Requirement: Each line of the data below holding the word "Type" must be copied.

Excerpted records:

((

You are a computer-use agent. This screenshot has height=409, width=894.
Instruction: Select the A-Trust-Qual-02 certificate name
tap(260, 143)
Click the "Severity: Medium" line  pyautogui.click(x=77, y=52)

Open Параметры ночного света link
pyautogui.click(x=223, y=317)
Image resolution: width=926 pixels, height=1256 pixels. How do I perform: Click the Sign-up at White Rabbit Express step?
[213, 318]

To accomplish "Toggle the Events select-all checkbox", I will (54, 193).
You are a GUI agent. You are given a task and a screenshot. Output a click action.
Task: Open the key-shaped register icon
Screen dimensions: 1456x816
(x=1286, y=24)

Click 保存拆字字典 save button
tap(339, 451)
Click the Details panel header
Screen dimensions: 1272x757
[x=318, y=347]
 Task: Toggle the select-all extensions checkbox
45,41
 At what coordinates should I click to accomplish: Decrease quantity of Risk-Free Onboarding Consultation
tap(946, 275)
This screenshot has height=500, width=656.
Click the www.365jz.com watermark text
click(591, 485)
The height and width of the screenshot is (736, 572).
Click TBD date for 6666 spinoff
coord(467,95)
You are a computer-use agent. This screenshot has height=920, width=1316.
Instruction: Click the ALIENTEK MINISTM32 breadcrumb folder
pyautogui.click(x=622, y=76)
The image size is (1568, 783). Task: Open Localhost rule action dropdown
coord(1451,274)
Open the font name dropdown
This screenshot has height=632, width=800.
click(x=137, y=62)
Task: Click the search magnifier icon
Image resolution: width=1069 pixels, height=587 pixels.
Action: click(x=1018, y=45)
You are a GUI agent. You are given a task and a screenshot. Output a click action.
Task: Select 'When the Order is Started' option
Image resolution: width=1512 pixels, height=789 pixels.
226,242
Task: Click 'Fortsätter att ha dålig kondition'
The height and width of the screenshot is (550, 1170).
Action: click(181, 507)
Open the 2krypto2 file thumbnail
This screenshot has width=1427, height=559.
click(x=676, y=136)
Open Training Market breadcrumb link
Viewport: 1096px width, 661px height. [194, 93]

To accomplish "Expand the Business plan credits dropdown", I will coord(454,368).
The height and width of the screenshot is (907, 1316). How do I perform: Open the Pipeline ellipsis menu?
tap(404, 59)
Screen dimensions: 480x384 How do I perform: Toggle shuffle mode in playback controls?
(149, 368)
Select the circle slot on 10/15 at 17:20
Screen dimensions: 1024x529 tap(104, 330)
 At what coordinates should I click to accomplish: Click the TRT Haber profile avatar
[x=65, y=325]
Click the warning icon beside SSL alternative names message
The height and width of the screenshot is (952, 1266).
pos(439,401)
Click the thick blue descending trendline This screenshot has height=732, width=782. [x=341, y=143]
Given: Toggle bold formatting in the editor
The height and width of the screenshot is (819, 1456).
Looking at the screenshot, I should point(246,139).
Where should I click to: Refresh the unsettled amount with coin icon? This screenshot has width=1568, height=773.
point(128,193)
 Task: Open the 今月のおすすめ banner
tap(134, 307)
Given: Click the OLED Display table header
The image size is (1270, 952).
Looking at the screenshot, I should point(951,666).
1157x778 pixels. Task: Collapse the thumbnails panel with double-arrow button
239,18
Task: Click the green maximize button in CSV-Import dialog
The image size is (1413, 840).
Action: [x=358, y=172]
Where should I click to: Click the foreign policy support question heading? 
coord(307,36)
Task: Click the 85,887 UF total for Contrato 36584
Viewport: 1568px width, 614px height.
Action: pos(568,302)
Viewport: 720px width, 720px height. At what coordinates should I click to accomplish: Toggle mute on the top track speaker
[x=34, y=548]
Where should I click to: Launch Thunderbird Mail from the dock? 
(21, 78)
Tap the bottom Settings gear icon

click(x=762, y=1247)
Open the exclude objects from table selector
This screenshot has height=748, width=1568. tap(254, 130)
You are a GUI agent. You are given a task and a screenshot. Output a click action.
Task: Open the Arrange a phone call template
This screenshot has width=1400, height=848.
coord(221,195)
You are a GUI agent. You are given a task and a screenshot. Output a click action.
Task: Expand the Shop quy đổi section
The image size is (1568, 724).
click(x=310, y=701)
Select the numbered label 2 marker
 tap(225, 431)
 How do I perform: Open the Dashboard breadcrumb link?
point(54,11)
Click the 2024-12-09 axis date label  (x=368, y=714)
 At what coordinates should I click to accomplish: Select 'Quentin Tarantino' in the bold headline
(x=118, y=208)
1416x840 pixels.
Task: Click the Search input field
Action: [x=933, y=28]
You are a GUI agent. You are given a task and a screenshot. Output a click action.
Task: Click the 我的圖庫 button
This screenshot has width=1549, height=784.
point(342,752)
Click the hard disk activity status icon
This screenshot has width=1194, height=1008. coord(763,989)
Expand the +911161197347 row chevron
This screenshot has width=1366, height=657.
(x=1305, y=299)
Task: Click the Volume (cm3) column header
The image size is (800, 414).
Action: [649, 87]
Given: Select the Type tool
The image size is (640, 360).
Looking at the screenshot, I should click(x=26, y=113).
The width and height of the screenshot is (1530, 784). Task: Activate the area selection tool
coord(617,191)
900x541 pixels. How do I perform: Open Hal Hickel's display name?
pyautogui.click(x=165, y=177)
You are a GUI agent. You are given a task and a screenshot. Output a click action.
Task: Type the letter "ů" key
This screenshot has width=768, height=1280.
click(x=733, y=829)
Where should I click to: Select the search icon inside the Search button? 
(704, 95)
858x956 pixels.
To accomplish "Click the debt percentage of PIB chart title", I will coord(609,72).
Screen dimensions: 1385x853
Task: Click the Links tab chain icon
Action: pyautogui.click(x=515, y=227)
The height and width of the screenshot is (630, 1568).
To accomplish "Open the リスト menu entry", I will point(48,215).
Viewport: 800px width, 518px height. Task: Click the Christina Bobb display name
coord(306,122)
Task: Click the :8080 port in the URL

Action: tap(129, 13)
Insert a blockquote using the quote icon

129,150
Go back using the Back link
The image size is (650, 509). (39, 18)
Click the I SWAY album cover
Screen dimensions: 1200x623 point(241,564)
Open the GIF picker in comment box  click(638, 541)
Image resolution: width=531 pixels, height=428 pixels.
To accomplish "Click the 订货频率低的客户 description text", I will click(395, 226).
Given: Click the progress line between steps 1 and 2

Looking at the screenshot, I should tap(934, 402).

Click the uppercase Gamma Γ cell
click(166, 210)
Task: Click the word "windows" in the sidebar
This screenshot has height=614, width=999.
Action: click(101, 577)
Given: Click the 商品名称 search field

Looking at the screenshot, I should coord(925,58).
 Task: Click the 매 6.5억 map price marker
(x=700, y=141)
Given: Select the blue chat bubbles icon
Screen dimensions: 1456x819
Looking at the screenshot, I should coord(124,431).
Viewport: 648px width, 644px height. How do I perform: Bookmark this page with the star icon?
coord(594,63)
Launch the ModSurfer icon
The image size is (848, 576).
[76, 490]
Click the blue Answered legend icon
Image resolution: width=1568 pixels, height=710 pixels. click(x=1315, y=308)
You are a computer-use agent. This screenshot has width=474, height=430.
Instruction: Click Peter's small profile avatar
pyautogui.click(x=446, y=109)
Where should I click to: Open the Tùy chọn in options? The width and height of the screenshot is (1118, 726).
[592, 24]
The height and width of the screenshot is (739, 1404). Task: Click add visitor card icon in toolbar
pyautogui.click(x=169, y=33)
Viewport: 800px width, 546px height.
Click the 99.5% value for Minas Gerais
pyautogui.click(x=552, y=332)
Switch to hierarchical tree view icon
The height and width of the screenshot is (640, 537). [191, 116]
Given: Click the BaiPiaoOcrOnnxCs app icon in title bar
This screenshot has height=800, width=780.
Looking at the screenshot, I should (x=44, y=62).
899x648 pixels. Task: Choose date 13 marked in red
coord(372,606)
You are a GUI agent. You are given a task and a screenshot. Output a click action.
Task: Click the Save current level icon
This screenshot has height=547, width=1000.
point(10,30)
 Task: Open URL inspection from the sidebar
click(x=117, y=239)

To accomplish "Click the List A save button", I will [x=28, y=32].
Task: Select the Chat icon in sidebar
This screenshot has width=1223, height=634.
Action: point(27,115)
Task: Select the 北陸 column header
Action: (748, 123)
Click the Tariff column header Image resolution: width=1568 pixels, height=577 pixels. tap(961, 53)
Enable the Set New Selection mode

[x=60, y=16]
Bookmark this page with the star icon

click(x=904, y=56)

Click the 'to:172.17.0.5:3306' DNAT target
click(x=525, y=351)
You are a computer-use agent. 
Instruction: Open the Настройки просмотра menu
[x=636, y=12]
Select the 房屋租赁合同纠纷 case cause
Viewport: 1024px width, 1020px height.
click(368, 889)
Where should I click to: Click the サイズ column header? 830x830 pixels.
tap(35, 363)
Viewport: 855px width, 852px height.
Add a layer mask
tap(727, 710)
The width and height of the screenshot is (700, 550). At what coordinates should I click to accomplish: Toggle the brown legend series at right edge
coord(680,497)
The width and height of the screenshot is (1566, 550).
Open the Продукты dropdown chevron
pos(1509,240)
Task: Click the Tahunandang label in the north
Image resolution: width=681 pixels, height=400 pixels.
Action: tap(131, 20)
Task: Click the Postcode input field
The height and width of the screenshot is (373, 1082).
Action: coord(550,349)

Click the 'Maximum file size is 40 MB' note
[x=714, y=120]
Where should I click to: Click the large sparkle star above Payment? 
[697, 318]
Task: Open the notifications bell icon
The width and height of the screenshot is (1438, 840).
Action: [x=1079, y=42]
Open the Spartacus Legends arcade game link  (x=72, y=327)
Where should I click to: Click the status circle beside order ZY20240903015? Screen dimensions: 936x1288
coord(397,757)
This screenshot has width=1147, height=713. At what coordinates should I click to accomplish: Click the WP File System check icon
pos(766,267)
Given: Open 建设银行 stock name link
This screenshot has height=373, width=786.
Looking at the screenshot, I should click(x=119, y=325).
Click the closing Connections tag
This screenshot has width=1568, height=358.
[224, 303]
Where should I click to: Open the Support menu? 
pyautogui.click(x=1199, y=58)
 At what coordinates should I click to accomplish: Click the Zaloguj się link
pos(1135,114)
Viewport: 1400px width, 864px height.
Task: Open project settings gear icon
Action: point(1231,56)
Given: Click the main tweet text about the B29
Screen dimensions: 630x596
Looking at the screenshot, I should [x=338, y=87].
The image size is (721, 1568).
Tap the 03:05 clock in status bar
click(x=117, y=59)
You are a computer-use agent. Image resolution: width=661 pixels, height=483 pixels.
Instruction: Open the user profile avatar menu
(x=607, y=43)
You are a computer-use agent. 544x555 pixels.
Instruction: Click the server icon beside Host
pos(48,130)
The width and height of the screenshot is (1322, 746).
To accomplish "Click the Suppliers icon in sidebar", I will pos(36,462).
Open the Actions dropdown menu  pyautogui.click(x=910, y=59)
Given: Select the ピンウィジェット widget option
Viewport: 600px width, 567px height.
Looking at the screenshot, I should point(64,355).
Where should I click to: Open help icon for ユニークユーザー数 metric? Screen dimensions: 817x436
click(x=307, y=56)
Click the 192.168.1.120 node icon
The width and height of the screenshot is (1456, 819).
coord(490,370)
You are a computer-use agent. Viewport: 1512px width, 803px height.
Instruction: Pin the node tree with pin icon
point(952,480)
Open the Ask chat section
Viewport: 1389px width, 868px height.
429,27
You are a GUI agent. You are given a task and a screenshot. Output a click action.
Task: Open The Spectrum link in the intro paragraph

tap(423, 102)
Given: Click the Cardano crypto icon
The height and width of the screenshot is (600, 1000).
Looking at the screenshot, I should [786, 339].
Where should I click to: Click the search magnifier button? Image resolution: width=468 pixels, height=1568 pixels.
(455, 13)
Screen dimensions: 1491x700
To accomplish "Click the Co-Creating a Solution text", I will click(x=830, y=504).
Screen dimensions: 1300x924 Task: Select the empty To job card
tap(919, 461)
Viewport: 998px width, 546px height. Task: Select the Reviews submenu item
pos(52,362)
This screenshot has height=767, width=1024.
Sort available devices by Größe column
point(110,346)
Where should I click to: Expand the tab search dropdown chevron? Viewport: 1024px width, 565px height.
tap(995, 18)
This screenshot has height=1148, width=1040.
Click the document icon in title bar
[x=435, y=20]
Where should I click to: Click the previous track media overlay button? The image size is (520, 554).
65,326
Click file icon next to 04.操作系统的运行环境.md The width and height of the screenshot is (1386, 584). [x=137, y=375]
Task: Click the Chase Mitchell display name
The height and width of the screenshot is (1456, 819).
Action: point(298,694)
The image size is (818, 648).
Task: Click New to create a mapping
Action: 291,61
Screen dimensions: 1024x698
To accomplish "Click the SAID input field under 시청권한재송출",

))

Expected answer:
Given: Select the Type tool
Task: Type the letter "ů" key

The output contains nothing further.